▶ [The problem] Look through the records and copy each line with the string "will" in it.

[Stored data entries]
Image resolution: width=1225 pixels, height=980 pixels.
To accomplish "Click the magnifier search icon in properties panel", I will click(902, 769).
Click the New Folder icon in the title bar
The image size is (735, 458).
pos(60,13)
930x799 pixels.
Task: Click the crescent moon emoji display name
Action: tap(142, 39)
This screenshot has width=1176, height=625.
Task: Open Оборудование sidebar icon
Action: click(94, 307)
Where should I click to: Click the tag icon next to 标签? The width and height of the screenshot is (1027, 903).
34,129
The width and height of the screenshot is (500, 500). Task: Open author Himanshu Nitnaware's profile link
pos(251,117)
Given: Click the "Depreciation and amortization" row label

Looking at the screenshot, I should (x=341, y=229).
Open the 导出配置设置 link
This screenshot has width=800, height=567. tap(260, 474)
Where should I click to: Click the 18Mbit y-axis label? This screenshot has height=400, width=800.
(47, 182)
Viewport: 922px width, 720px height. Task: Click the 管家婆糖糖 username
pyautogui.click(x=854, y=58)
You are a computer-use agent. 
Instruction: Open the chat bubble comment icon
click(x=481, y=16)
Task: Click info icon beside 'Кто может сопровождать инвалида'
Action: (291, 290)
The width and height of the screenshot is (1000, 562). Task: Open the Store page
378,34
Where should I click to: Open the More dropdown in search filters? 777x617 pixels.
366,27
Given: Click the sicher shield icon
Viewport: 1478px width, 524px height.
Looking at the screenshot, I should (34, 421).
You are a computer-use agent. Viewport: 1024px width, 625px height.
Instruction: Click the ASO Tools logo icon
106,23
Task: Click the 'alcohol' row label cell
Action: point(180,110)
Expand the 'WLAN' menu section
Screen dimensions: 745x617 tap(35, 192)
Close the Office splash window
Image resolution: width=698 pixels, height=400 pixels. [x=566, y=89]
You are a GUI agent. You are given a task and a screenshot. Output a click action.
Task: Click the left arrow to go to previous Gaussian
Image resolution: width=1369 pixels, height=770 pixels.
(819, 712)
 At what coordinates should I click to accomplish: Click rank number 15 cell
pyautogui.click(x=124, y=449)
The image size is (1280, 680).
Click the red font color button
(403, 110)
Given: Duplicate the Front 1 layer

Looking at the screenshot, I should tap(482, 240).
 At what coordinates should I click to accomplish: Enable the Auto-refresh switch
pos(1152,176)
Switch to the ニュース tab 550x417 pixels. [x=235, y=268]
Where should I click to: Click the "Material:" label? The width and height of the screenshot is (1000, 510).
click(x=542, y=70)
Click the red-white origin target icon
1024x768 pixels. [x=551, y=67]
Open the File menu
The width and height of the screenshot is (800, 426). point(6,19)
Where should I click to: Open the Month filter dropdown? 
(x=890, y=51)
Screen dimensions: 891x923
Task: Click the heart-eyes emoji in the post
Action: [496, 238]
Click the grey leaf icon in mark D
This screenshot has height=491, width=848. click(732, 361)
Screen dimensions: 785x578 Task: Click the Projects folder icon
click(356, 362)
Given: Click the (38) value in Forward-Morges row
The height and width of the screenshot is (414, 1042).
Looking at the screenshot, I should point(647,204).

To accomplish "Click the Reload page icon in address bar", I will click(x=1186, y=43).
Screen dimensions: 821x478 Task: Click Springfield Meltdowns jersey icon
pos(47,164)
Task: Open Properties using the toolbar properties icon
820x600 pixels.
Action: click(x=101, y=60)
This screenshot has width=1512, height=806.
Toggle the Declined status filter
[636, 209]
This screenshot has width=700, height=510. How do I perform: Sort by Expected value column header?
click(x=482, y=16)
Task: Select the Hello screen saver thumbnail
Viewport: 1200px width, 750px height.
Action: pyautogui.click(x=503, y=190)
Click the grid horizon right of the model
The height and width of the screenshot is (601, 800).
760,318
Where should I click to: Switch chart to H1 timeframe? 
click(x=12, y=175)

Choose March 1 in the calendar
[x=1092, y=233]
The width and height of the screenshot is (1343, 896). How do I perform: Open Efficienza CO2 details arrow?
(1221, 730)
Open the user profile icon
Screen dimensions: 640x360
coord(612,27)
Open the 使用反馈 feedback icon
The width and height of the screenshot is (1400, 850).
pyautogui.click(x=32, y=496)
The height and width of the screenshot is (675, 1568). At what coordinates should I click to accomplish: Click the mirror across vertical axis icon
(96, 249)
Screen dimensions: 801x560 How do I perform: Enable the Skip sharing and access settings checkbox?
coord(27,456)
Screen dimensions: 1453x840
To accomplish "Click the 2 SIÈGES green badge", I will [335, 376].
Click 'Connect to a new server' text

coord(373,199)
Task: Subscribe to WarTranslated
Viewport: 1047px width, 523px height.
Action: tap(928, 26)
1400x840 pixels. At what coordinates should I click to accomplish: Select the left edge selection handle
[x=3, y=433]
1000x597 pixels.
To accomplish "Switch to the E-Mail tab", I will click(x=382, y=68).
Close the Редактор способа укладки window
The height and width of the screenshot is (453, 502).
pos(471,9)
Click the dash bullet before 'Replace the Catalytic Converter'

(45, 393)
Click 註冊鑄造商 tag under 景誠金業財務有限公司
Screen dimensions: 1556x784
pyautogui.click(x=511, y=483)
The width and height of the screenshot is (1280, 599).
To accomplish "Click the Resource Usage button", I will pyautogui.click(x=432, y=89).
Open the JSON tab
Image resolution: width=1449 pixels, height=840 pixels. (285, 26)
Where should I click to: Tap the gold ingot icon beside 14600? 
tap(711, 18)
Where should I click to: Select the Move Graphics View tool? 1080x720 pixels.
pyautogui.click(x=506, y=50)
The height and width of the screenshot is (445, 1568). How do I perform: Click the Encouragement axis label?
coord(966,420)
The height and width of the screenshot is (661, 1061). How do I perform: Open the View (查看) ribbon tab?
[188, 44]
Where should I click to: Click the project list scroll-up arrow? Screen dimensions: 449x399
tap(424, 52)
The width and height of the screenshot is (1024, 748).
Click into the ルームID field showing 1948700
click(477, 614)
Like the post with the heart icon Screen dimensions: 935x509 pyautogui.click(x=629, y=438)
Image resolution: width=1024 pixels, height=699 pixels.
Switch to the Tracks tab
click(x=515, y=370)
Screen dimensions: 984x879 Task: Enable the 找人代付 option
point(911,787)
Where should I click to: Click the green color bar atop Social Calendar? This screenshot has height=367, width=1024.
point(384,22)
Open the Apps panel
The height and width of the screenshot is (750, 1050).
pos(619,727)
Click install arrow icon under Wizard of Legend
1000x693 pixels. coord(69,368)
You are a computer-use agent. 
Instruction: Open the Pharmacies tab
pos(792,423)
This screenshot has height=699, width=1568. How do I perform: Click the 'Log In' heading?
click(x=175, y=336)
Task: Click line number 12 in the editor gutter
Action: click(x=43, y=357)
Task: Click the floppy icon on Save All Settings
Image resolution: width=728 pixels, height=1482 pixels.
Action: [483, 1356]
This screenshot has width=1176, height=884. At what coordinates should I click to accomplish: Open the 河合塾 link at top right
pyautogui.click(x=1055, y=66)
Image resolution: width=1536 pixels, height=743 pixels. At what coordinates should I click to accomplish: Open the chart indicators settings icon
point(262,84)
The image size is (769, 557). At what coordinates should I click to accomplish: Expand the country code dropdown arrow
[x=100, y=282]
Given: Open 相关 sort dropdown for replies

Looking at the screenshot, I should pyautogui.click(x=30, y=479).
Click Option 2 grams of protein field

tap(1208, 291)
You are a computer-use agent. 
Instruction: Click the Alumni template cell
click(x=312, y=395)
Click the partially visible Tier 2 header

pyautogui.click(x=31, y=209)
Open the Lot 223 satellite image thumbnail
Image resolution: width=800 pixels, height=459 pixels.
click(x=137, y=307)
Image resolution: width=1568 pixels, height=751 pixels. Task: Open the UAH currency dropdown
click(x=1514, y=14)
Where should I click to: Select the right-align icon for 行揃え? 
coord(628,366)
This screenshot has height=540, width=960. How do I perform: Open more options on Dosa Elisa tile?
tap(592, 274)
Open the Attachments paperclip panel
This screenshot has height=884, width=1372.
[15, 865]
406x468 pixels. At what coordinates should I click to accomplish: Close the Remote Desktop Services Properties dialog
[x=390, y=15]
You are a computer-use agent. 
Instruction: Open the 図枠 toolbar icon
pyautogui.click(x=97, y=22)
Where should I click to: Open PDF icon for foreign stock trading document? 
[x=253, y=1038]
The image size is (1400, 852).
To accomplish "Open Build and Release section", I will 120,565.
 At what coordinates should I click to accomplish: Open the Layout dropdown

▶ [Reply to the task]
To accomplish "Click the magnifier search icon in properties panel", I will click(902, 769).
To accomplish "Click the Reload page icon in address bar", I will click(x=1186, y=43).
To accomplish "Click the 2 SIÈGES green badge", I will [335, 376].
To accomplish "Switch to the E-Mail tab", I will click(x=382, y=68).
To accomplish "Click the Resource Usage button", I will pyautogui.click(x=432, y=89).
To accomplish "Open Build and Release section", I will 120,565.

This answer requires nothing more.